So today, I’m more at peace with all of this, with my life, with the gifts I have and those that I don’t have. I realize that I just have to trust God and trust that He truly is working all things for my good in Him, which is to be conformed to the image of Christ. I have to trust that He knows me and that He knows what my end would be if I had ever thing that I desired. I have to trust that the things that God has withheld from me are actually for the best, that by not having them, I am living the best life I ever could have. And I also have to trust that He intentionally orchestrates even the most difficult circumstances in my life for my own good too. Now, this does not excuse me from continuing to grow in the faith, pursuing love or even being useful to the body of Christ. But it just means that I continue to grow and mature in the things that we are all commonly given grace to do for the good of the body, and that I am content with the gifts that God has given me, no matter how quiet or low-key they may seem to be, because in God’s eyes, they are indispensable.

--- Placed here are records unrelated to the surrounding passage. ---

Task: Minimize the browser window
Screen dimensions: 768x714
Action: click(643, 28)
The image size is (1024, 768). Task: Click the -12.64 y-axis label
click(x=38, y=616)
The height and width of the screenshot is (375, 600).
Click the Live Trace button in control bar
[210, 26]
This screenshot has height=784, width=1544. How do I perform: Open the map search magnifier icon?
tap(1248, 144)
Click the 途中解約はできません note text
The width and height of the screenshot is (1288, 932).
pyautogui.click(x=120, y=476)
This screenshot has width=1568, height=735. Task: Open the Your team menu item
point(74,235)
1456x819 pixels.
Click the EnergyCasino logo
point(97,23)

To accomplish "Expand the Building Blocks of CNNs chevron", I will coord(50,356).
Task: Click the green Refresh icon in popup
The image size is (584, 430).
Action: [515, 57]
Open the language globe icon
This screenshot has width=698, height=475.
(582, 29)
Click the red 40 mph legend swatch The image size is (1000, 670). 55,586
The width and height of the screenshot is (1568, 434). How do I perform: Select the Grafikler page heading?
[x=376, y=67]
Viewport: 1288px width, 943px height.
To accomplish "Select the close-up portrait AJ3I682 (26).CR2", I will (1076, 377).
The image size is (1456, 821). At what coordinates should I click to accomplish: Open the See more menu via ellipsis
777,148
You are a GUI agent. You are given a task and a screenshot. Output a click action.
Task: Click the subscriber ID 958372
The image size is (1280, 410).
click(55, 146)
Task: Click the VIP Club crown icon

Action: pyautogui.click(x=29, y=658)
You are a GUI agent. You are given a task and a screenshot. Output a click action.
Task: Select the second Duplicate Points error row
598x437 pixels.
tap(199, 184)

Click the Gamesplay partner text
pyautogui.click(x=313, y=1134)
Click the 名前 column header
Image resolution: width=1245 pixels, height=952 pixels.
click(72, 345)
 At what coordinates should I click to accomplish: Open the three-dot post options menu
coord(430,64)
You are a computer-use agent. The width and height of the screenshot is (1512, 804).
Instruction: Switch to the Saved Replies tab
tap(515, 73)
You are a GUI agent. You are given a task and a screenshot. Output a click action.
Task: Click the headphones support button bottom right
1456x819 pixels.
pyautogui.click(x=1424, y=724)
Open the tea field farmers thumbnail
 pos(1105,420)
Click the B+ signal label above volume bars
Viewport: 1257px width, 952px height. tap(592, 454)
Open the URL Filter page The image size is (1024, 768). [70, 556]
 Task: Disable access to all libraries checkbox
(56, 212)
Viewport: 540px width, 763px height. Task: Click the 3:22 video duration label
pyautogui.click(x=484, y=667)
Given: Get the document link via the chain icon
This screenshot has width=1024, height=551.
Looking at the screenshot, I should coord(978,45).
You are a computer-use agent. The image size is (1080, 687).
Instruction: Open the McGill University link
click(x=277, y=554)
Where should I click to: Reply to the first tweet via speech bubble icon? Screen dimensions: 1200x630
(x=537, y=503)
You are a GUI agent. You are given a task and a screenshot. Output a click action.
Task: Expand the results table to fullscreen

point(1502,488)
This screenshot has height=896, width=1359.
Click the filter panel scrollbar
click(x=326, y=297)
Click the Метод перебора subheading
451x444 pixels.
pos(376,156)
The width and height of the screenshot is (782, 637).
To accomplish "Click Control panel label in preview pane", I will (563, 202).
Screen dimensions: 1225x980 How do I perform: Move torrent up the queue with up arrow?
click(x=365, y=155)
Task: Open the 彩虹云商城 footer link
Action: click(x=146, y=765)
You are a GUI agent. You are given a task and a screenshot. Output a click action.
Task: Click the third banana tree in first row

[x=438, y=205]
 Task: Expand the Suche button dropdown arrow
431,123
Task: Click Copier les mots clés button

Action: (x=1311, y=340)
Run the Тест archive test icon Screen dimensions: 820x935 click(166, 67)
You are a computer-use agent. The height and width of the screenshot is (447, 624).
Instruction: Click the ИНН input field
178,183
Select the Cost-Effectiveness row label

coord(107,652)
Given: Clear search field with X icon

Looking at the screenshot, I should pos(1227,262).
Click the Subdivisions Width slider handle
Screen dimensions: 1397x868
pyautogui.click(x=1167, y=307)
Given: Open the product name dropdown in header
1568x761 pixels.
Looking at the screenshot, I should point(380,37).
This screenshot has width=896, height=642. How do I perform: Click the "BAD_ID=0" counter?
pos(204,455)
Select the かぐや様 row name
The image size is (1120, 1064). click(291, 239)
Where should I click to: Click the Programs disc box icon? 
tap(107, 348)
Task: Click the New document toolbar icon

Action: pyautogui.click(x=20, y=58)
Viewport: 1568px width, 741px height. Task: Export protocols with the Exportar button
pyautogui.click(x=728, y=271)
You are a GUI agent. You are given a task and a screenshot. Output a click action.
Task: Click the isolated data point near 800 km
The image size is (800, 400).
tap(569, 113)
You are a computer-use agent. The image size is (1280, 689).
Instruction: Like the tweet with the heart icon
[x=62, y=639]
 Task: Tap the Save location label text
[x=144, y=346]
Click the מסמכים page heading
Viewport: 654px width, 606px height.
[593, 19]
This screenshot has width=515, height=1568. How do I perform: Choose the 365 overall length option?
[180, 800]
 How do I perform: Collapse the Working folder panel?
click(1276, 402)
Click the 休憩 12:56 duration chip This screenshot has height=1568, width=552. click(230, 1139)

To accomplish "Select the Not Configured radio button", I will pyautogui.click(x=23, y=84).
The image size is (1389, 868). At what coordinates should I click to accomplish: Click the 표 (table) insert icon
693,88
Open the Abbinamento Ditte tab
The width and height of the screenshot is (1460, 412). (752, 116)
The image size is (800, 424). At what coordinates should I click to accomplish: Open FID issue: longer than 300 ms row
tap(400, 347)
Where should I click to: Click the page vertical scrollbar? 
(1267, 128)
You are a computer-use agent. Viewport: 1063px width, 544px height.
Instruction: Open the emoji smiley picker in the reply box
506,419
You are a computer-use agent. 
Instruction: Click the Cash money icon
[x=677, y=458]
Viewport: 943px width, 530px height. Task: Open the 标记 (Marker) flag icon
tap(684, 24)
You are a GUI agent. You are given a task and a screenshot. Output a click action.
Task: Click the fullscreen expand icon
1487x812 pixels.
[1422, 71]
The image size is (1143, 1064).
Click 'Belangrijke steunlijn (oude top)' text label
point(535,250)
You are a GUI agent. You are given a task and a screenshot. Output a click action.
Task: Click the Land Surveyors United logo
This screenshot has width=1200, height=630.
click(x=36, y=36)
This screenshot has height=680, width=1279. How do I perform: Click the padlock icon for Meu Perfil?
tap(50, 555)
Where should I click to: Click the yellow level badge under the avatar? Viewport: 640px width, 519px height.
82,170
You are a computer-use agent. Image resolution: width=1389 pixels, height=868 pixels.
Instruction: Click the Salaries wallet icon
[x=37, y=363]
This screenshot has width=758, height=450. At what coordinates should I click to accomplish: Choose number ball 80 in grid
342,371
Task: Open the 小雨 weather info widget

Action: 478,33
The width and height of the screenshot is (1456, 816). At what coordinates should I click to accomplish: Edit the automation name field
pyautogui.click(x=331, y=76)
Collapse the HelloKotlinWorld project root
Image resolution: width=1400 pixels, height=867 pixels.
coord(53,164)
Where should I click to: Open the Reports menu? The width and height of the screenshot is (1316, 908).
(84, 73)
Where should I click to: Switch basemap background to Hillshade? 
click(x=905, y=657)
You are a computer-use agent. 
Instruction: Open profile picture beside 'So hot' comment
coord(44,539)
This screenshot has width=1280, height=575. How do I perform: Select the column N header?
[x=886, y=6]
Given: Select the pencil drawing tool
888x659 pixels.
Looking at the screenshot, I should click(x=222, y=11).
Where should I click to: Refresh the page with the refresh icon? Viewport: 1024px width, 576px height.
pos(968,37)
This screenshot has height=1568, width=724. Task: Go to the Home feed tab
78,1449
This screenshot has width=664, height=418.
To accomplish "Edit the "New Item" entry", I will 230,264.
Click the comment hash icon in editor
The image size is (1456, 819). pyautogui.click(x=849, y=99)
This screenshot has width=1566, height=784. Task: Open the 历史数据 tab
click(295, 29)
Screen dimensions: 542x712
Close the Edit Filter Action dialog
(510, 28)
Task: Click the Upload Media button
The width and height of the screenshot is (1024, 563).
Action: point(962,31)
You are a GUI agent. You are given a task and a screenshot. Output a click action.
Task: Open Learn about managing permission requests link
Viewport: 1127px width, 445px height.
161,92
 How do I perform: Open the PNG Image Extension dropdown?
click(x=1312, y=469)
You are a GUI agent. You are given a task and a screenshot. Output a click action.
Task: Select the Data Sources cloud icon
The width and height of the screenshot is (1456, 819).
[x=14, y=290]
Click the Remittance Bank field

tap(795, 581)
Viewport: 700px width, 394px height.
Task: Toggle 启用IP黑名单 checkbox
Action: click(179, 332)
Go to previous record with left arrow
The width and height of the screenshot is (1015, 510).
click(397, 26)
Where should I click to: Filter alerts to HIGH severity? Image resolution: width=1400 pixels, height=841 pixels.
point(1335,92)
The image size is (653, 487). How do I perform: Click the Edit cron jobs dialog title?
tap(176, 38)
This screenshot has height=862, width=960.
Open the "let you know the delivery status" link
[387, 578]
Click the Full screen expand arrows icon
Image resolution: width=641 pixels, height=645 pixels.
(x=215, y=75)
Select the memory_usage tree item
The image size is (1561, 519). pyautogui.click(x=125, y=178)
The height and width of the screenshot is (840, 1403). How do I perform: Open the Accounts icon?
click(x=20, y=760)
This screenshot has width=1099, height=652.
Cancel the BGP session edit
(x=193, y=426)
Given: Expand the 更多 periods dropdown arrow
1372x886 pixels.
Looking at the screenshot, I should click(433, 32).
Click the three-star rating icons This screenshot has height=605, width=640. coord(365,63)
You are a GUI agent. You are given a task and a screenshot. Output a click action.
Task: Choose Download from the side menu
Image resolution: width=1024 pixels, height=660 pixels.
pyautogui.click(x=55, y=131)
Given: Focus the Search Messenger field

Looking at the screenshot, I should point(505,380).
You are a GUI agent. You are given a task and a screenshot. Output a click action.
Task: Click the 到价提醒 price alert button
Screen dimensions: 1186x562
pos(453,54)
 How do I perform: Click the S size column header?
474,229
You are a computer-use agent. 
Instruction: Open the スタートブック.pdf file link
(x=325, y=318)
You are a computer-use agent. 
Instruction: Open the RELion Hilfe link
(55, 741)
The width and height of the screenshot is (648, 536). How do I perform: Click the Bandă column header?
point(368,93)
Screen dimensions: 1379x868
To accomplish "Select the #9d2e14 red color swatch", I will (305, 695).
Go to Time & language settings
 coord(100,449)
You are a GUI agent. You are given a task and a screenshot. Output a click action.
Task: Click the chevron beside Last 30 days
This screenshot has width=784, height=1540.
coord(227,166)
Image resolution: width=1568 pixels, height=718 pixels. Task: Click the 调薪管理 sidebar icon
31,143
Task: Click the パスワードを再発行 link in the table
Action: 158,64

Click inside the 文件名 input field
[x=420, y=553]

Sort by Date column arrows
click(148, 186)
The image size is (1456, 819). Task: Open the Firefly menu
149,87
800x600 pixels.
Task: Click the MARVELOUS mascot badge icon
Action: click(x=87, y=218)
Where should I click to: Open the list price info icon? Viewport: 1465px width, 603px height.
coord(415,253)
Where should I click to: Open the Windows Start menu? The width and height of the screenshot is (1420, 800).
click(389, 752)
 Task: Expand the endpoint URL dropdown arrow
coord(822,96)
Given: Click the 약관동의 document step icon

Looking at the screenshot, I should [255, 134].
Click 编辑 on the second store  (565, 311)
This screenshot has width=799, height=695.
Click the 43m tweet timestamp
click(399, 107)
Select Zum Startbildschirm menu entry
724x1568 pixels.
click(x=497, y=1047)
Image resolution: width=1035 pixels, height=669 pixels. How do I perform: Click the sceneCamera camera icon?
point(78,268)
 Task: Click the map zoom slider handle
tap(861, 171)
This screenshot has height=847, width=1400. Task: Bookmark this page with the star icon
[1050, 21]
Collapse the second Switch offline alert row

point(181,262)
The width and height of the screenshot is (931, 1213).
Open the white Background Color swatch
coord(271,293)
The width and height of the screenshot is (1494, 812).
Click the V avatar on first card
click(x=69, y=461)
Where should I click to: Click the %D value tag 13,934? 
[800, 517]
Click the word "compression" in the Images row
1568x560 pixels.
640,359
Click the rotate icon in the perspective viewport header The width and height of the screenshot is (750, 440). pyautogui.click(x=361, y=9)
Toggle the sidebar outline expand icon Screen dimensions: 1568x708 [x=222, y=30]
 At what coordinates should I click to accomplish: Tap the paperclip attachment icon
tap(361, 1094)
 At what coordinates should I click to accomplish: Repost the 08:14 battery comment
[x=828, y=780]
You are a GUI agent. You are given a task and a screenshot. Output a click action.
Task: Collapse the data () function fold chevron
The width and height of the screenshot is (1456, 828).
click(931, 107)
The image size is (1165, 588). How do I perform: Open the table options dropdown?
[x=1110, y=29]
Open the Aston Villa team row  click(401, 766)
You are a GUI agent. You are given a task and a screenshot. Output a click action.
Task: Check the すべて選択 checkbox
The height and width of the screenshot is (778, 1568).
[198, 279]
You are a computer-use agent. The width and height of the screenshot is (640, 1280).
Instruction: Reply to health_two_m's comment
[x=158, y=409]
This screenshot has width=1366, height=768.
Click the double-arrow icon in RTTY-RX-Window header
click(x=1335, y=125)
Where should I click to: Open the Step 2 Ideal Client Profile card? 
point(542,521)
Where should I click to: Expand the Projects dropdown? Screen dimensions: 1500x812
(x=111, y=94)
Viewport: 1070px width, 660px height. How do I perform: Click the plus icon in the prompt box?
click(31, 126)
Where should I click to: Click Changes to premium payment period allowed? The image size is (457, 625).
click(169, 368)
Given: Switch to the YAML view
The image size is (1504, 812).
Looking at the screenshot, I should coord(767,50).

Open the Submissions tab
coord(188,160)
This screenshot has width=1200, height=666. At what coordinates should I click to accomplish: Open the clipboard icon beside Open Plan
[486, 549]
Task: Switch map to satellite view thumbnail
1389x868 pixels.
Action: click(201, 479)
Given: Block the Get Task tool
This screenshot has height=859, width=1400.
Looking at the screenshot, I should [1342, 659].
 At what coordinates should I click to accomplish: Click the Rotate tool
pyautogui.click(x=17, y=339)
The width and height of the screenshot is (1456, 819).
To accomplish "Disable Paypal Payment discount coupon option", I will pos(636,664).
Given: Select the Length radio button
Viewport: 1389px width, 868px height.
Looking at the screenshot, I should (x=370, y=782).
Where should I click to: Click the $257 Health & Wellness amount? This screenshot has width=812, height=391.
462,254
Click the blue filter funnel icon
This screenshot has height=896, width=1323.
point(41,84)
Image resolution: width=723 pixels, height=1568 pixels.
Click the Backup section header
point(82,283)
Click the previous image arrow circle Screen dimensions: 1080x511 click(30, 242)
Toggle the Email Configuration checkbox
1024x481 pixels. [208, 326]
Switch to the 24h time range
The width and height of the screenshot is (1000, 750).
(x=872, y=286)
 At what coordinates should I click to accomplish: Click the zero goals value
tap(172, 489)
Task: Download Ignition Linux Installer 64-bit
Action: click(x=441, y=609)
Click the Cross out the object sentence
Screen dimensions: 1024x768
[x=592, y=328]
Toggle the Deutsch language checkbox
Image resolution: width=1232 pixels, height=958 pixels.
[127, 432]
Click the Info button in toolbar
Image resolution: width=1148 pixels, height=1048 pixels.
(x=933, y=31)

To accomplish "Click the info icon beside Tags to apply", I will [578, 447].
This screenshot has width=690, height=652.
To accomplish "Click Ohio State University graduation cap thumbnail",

And a final thought on jealousy: I realize that a lot of my jealousy is just being upset at God for not giving me what I think I should have. Lacking contentment, I fail to fully trust Him, when I really should.
*****Reading 1 Corinthians 12-13 was great food for thought. Please read chapter 12 before you get to 13 though….got to keep it all in context and perspective.
The eye cannot say to the hand, “I have no need of you,” nor again the head to the feet, “I have no need of you.” On the contrary, the parts of the body that seem to be weaker are indispensable, and on those parts of the body that we think less honorable we bestow the greater honor, and our unpresentable parts are treated with greater modesty, which our more presentable parts do not require. But God has so composed the body, giving greater honor to the part that lacked it, that there may be no division in the body, but that the members may have the same care for one another. If one member suffers, all suffer together; if one member is honored, all rejoice together.